Specific Populations
Patients with Renal Impairment
Based on population pharmacokinetic analyses, mild (60 mL/min ≤ CLcr <90 mL/min; N=590) and moderate (30 mL/min ≤ CLcr <60 mL/min; N=218) renal impairment did not alter dacomitinib pharmacokinetics, relative to the pharmacokinetics in patients with normal renal function (CLcr ≥90 mL/min; N=567). The pharmacokinetics of dacomitinib has not been adequately characterized in patients with severe renal impairment (CLcr <30 mL/min) (N=4) or studied in patients requiring hemodialysis.

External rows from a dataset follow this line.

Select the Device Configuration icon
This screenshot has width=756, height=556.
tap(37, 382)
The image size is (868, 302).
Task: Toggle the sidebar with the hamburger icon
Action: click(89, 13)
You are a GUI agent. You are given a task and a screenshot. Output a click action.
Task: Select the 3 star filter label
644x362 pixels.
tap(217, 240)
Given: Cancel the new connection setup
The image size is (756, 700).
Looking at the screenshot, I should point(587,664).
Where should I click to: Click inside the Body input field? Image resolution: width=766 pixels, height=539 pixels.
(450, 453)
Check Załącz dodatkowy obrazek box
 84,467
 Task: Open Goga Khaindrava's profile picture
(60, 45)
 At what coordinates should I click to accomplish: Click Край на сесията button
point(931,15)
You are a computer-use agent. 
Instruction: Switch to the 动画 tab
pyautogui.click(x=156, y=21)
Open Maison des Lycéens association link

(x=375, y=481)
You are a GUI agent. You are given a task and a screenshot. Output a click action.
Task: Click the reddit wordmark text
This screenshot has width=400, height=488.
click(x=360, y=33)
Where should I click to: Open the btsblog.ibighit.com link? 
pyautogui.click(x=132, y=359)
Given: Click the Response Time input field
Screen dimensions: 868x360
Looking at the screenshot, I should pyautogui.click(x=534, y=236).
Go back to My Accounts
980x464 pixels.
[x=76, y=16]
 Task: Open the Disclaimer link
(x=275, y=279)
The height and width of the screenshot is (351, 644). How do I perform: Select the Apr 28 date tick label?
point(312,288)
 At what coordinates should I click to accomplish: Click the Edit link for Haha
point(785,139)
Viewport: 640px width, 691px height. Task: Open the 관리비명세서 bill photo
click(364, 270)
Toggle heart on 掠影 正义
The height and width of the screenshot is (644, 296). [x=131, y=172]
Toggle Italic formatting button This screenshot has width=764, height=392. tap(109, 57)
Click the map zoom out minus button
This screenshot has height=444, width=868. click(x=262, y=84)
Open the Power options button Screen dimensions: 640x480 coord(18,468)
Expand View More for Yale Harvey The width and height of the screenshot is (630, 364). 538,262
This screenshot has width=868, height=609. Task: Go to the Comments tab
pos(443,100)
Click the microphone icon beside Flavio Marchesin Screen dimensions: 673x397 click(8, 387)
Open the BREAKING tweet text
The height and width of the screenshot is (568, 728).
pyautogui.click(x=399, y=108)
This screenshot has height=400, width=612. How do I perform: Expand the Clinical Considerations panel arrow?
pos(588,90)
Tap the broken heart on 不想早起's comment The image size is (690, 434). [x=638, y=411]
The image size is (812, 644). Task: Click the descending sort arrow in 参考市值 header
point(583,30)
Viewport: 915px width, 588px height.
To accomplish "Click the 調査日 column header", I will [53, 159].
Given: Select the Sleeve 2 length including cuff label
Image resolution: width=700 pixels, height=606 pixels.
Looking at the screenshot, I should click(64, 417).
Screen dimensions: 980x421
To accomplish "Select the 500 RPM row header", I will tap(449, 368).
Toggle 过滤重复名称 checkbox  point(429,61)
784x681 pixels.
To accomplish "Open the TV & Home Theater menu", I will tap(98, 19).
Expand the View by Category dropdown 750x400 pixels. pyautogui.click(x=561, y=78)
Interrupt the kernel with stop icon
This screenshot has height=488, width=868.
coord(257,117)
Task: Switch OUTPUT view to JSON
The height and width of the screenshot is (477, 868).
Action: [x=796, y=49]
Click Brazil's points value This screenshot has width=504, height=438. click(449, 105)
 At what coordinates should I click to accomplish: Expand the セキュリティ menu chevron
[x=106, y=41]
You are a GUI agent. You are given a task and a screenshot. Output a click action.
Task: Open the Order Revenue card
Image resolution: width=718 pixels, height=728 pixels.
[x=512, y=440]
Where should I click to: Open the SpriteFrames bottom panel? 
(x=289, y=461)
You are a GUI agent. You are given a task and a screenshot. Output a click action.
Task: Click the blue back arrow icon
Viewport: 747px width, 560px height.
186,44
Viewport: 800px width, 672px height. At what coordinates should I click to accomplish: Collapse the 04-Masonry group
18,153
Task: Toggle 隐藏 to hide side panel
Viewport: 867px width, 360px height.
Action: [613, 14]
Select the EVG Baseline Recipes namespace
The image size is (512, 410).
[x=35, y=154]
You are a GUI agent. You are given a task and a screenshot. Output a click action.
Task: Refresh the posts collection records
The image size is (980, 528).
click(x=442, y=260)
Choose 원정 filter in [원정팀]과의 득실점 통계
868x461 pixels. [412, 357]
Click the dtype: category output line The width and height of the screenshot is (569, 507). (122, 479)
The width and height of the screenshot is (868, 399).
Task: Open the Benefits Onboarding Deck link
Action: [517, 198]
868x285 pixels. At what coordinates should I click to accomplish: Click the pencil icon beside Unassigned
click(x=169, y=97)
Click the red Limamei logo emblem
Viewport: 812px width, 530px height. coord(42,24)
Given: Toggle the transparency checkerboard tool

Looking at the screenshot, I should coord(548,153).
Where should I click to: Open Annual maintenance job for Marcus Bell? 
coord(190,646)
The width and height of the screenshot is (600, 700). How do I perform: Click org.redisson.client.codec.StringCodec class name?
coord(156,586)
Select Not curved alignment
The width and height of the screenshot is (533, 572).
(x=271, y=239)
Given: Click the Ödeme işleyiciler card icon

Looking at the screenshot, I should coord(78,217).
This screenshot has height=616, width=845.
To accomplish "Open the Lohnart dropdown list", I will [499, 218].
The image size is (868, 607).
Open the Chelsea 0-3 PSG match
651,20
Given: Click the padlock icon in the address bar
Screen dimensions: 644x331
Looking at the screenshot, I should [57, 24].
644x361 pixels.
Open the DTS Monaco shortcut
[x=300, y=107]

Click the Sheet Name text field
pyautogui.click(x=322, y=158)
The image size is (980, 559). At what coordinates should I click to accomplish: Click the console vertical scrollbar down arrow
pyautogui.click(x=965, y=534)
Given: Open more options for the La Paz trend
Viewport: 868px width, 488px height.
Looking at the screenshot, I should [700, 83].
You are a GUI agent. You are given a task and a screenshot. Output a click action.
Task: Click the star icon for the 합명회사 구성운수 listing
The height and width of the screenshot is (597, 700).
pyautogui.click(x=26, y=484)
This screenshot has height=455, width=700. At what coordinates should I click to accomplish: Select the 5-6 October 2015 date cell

Patients with Hepatic Impairment
In a dedicated hepatic impairment trial, following a single oral dose of 30 mg VIZIMPRO, dacomitinib exposure (AUCinf and Cmax) was unchanged in subjects with mild hepatic impairment (Child-Pugh A; N=8) and decreased by 15% and 20%, respectively in subjects with moderate hepatic impairment (Child-Pugh B; N=9) when compared to subjects with normal hepatic function (N=8). Based on this trial, mild and moderate hepatic impairment had no clinically important effects on pharmacokinetics of dacomitinib. In addition, based on a population pharmacokinetic analysis of 1381 patients, in which 158 patients had mild hepatic impairment (total bilirubin ≤ ULN and AST > ULN, or total bilirubin > 1 to 1.5 × ULN with any AST) and 5 patients had moderate hepatic impairment (total bilirubin > 1.5 to 3 × ULN and any AST), no effects on pharmacokinetics of dacomitinib were observed. The effect of severe hepatic impairment (total bilirubin > 3 to 10 × ULN and any AST) on dacomitinib pharmacokinetics is unknown [see Use in Specific Populations (8.7)].
Drug Interaction Studies
Clinical Studies
Effect of Acid-Reducing Agents on Dacomitinib
Coadministration of a single 45 mg dose of VIZIMPRO with multiple doses of rabeprazole (a proton pump inhibitor) decreased dacomitinib Cmax by 51% and AUC0–96h by 39% [see Dosage and Administration (2.4) and Drug Interactions (7.1)].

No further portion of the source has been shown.